Underneath everything else all of us are driven by a search for meaning. We didn’t make it any easier for ourselves when we made it unhip to allow for the possibility of God. Even in a world that avoids God like the devil, a person can still live a meaningful life by simply bringing her/his gifts out for the enjoyment of others. Putin and Xi each have huge canvases on which they are free to paint beautiful pictures the world can adore, why settle for the bad guy role, even if lies and censorship can make people keep their mouths shut? Why is that the way that Putin and Xi can make themselves the happiest?
If we didn’t have such a rich roster of activities into which we could happily throw ourselves, then maybe I could understand playing the war game, but that game has worn thin its welcome. We’ve had a good run since the end of WWII – not without enough violence for anyone with a taste for that stuff – but staying away from major wars. Why break the winning spree now? Just because they can? I suspect that is the real explanation.
But no one’s hands are clean. The rest of us have not done enough to paint the picture of what life could be like if there is world cooperation on the broadest scale. Dystopias have more drama in them, and more opportunity for action scenes, while utopias are easy to put down because cynicism is hip. So few if any utopian movies or television series or novels. “Star Trek: The Next Generation” came as close to a utopian vision of a united Earth culture as we’ve seen on television. Lost Horizon by James Hilton (1933) was a novel and then a movie which showed how a sequestered culture could live in harmony (the story of mythical Shangri-La).

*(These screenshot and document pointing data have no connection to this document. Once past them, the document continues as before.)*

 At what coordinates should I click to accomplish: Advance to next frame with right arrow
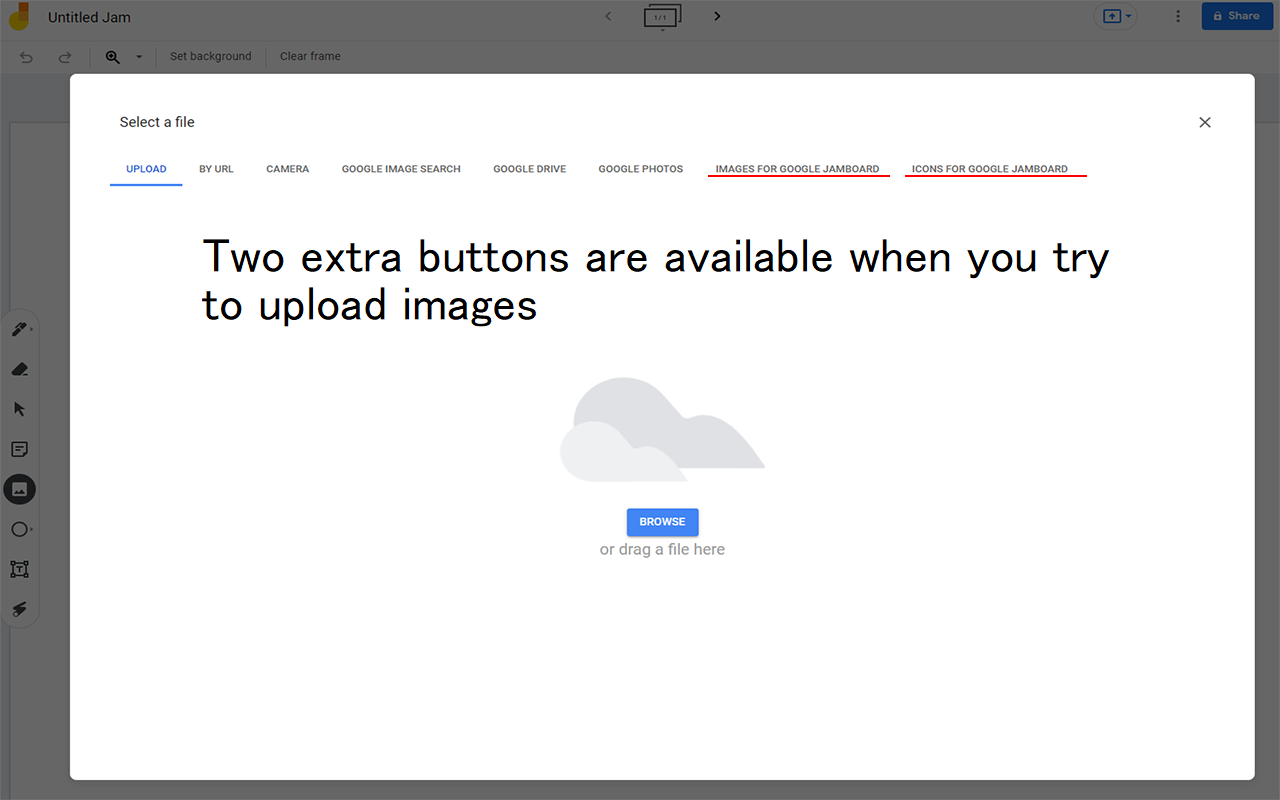717,16
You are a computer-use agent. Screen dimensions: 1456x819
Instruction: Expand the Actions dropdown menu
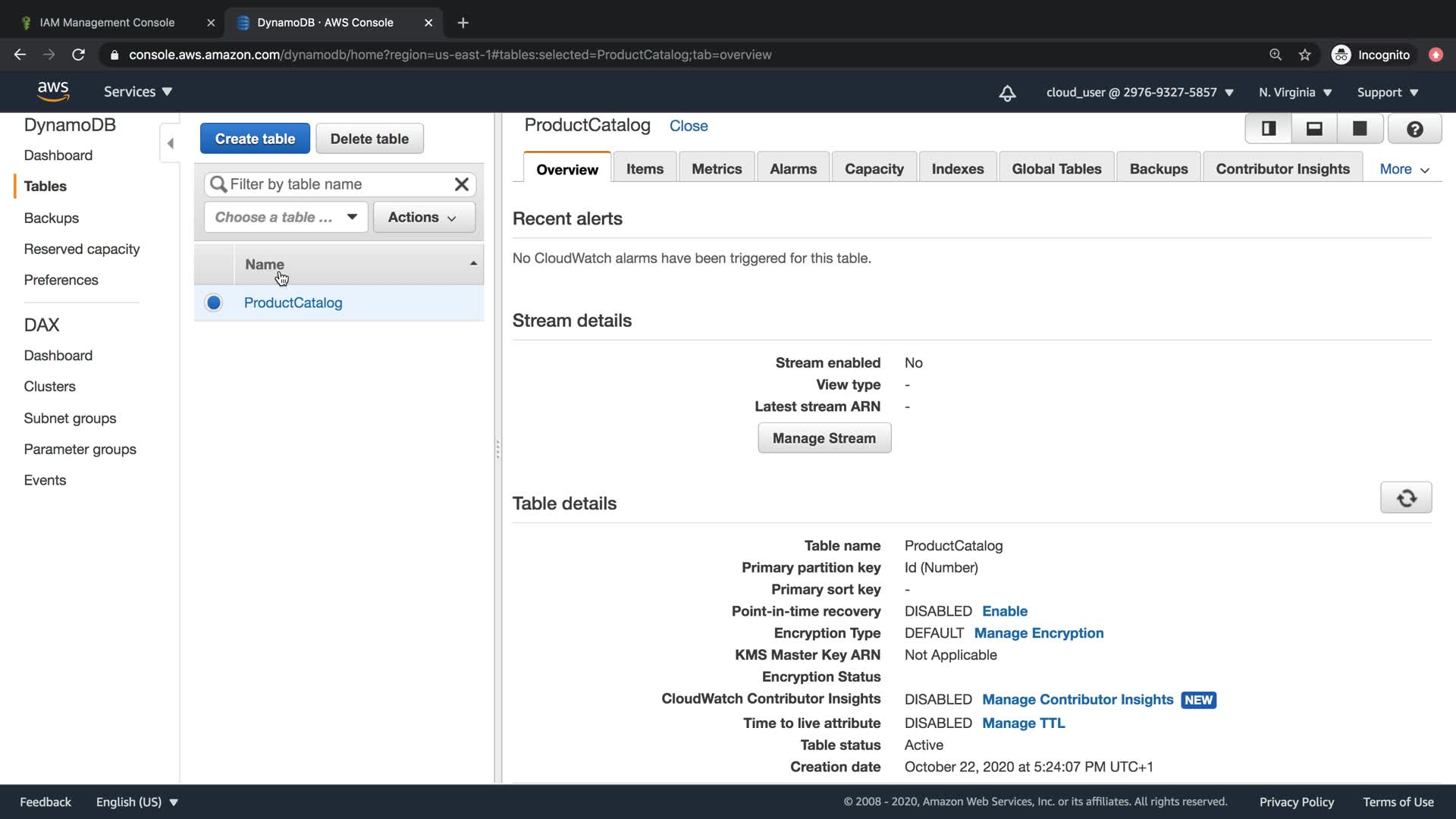[x=423, y=217]
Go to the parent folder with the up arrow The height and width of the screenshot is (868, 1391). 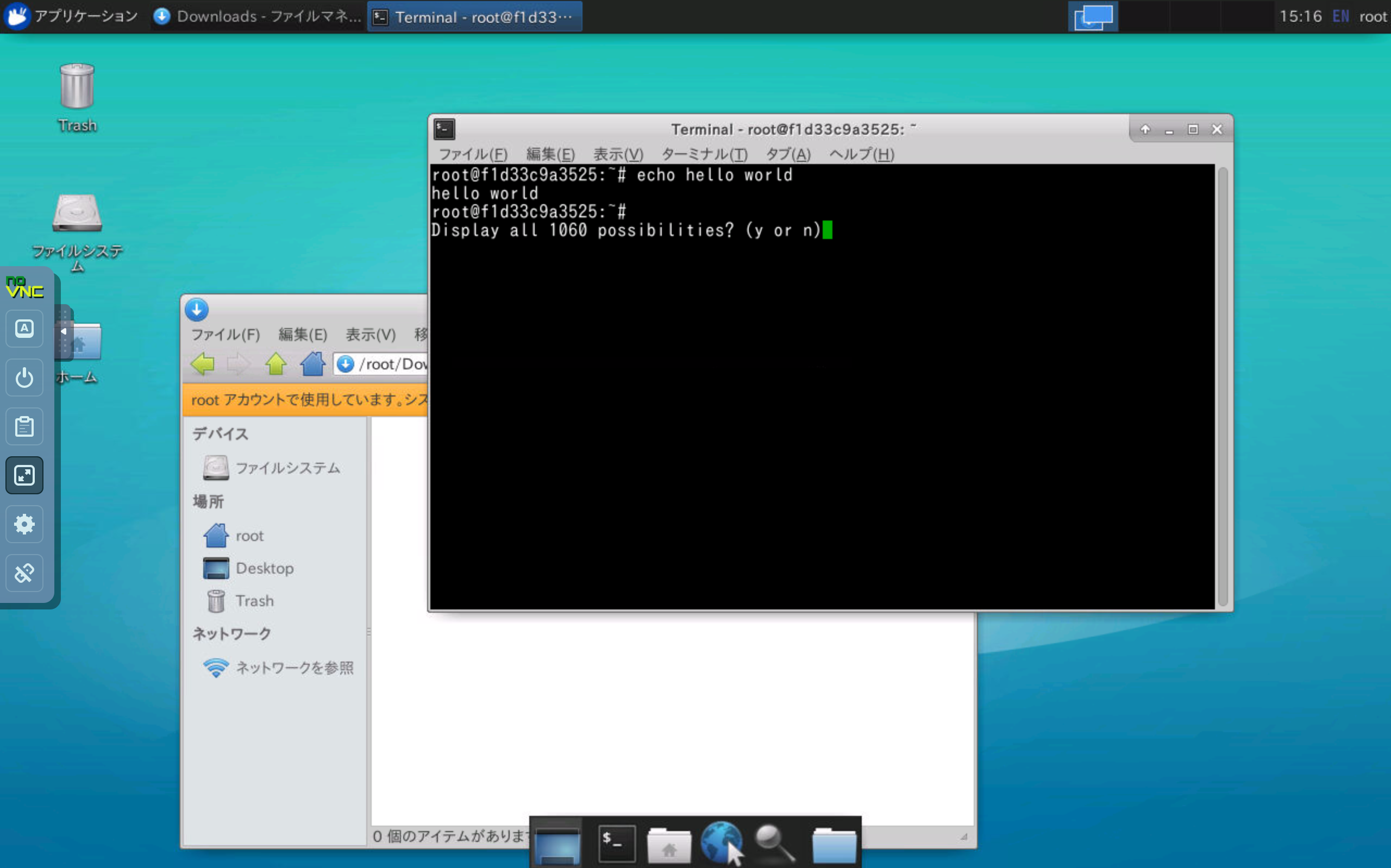[275, 364]
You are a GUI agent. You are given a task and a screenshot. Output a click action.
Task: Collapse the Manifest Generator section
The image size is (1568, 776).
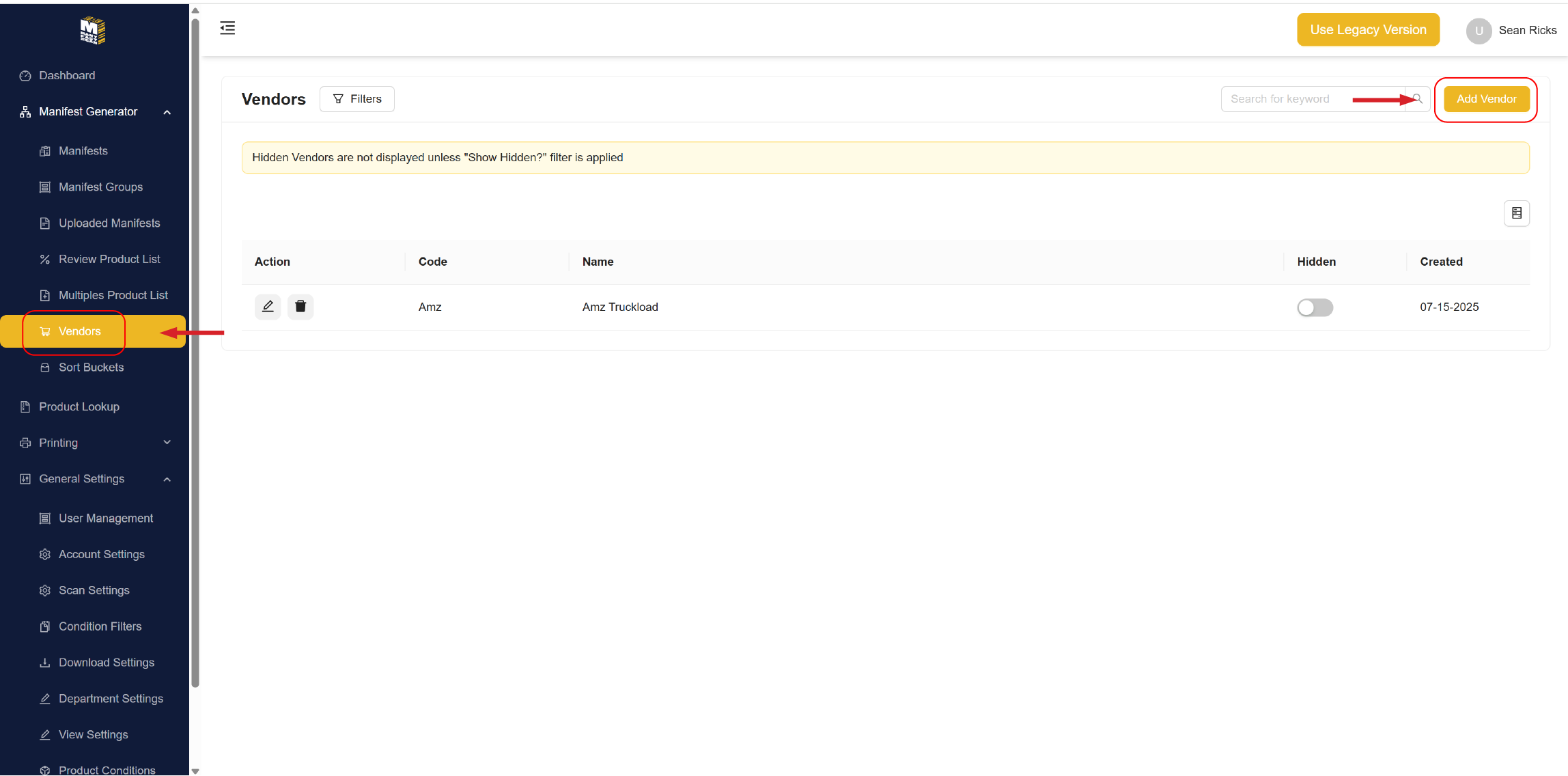point(167,112)
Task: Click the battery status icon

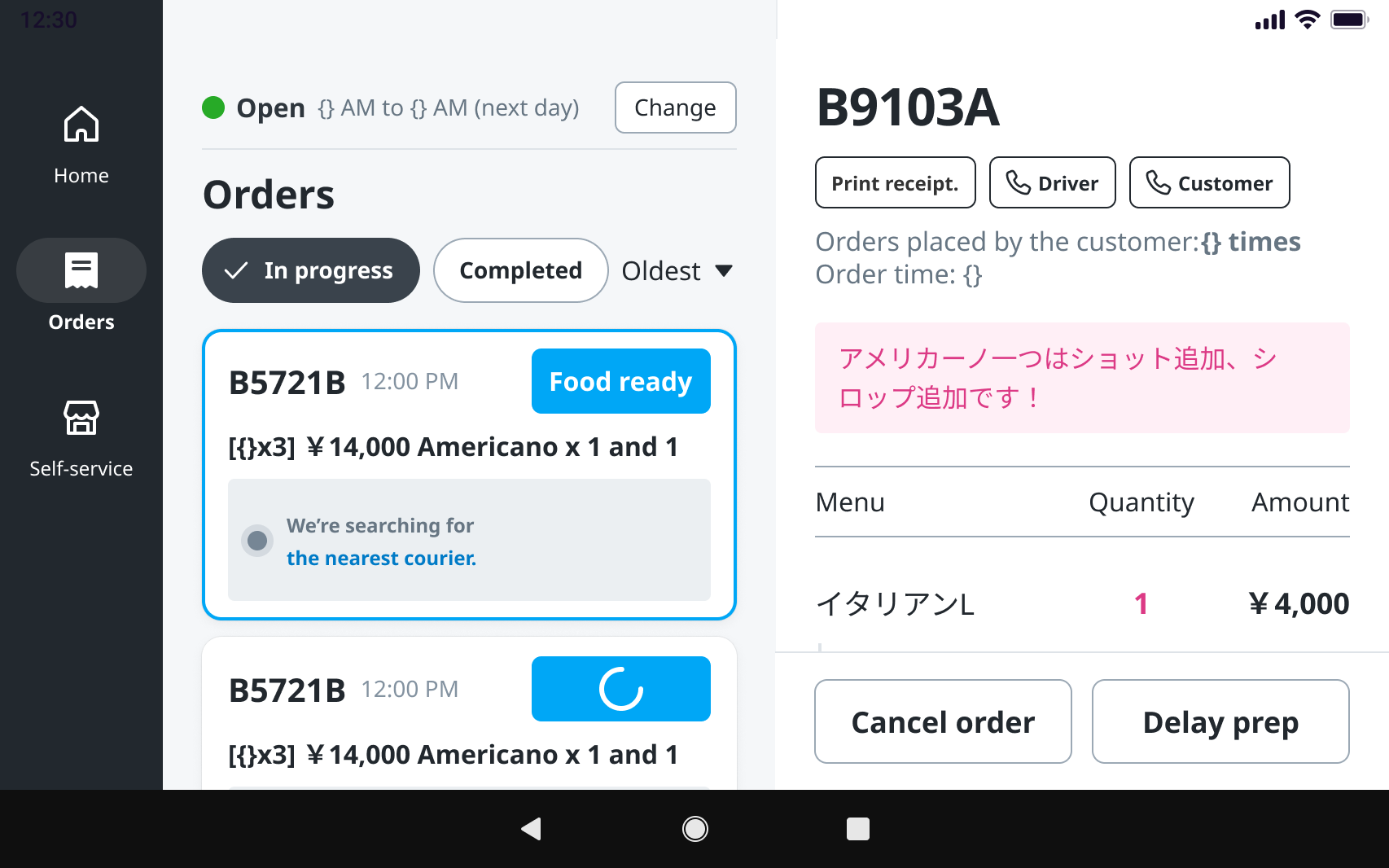Action: (1350, 20)
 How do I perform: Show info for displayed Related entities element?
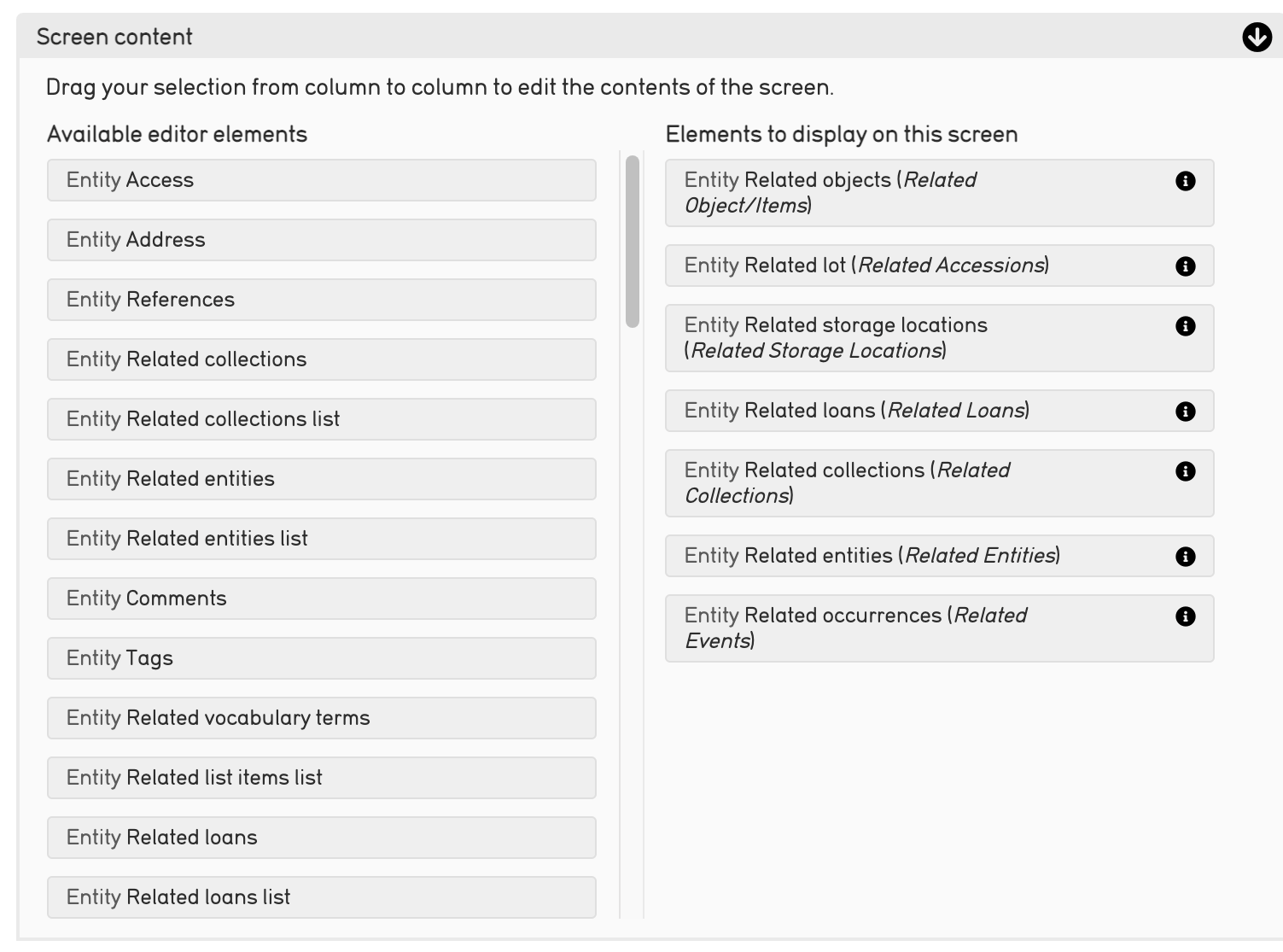pyautogui.click(x=1185, y=557)
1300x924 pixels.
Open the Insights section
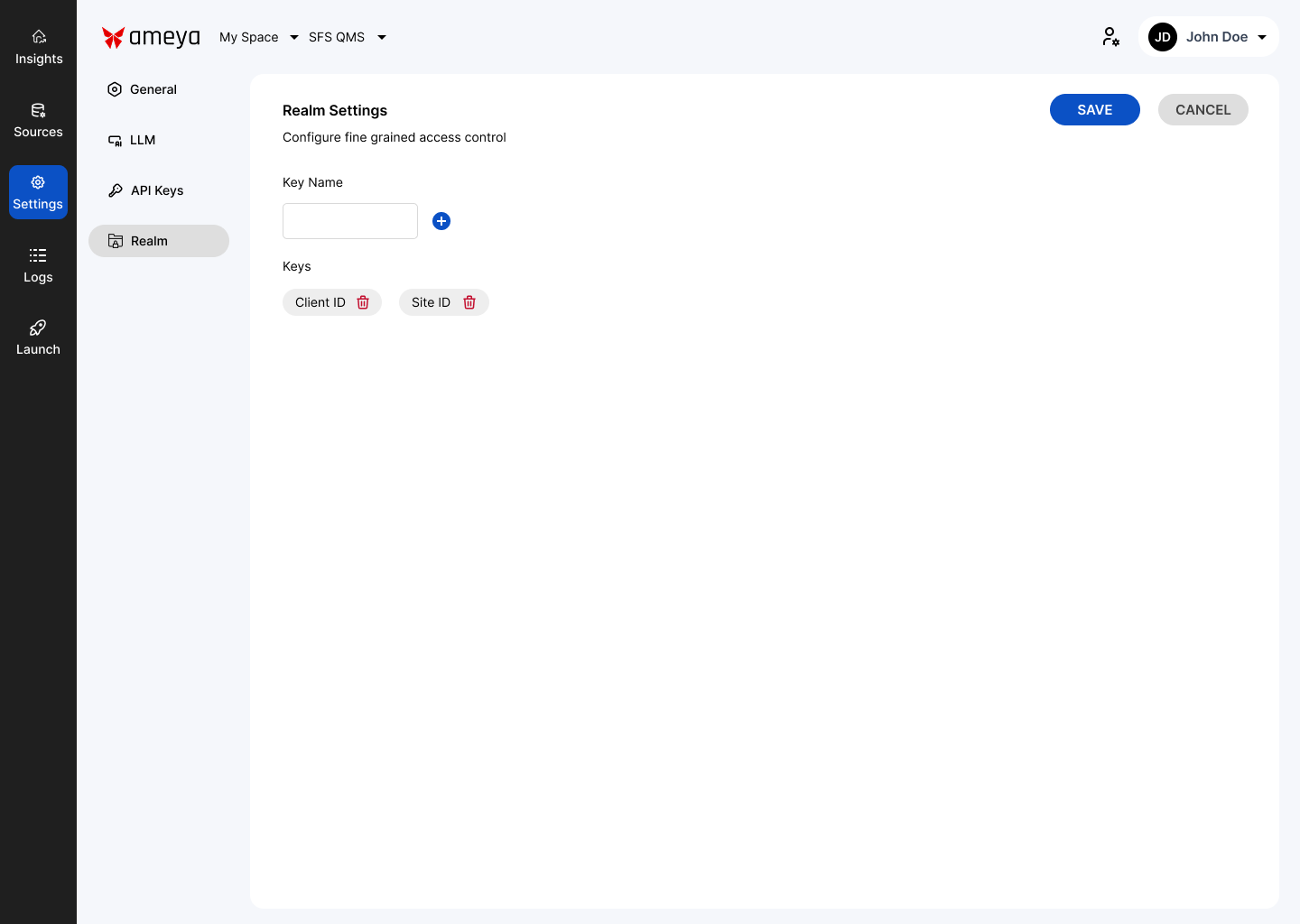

When Joe Biden was elected, I wrote a series of fictional stories here in Pebbles in which Joe reached out to Vlad and Jinping and detailed how cooperation could be attained and how lovely that would be for everybody, with me hoping that was in his plans. My c dream soon collapsed, but that doesn’t mean I’m giving up. If we don’t detail the upside scenario we will continue to slide down into this downside scenario we’ve been stuck on for too long. Someday soon we may never again have the option of revisiting this upside visualization opportunity, there may not be a someday if we don’t start now.